Problem #2 follows quickly, which is that, even as a narrative universe that exists solely in reference to itself, Bright doesn't make sense. It's a film that's giddy at the idea of world-building, which it does through things like fantasy-tinged graffiti and lots of oblique references to cultural practices that imply a richer society than the one we see, but it's very shitty at actual word-building. Basically, Landis has just used the nouns from J.R.R. Tolkien to replace the nouns from every L.A. cop movie ever made, including substantial plot lifts from the films written and directed by Bright's own director, David Ayer, who has succeeded in making his all-time worst film out of a career that includes not single project I particularly admire. But Ayer's not the one who killed Bright. He's just the one who gave up on it.

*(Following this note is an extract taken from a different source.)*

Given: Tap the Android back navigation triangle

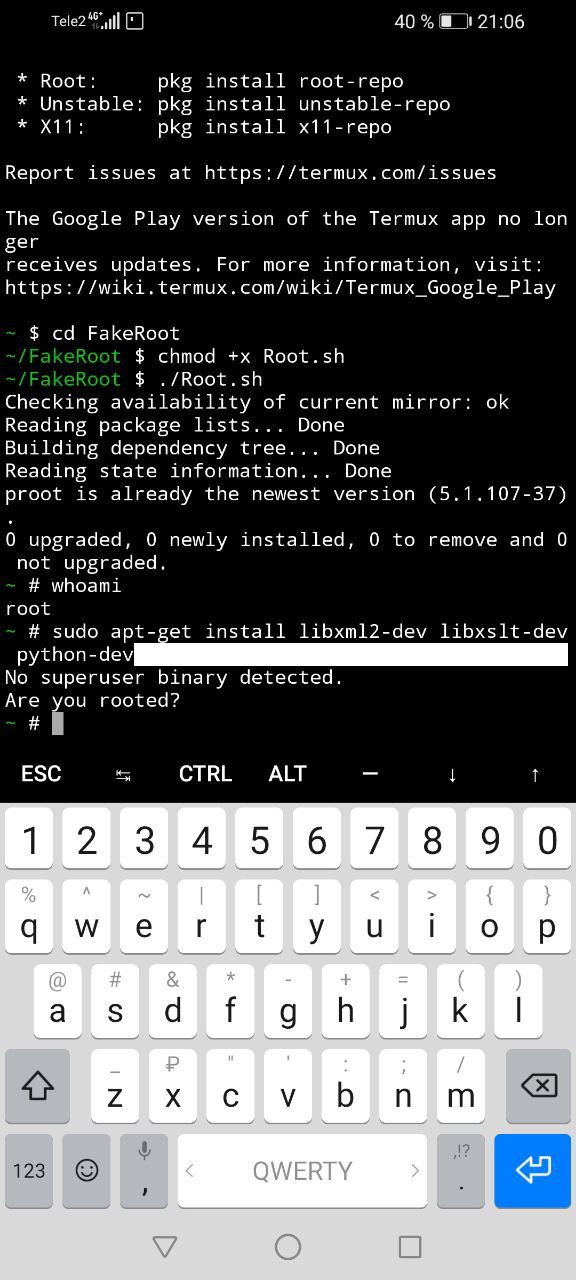Looking at the screenshot, I should coord(165,1246).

At any rate, the world Bright takes place in makes no sense by itself, and it makes no sense as a fantasy mirror as our own, and that's where we start. It was poisoned and corrupted before the first beat of the plot was written down. Anyway, it's every single film about mismatched cops divided by race, only now the racist white cop is a black cop played by Will Smith (who exerts the minimal effort required to put over the role, and looks extremely tired), the black cop is the first-ever police orc in the LAPD, played by Edgerton, and the clichés are at least mildly disguised by the high fantasy paint. The high fantasy clichés, however, are all present and accounted for: ancient prophecies, beings called "brights" who are the only people capable of channeling magical energies, a conspiracy to revive the Dark Lord who was imprisoned two-thousand years ago, leading to the current wary peace between the races.

There were two ways for this to go. The one that the filmmakers obviously counted on was that the contrast between cop movie boilerplate and fantasy novel boilerplate was going to create something electrifying and new. Instead, it merely showcases how unbelievably threadbare the writing is. Also, instead of that $90 million going to create a magical, transformed version of Los Angeles, the paint-by-numbers cop movie settings and costumes just makes all the fantasy CGI appear cheap and goofy. Add in the amazingly bad dialogue - the magic wand at the center of the plot is described as "a nuclear weapon that grants wishes", Will Smith's already notorious "fairy lives don't matter", the endless trite "as far back as I can remember, I wanted to be a cop" dialogue that Edgerton treats like sacred writ, and every last attempt to do cunning, Tolkien-style world-building by having people puke up exposition without trying to laugh at the nerdy twaddle Landis has given them, like a 13-year-old fanfic writer trying to cross-breed Training Day and Harry Potter - and we basically have an Asylum-quality genre film on a real-movie budget and with a real movie's cast and crew. It's humiliatingly bad from the conception up, an all-round boondoggle of the first order.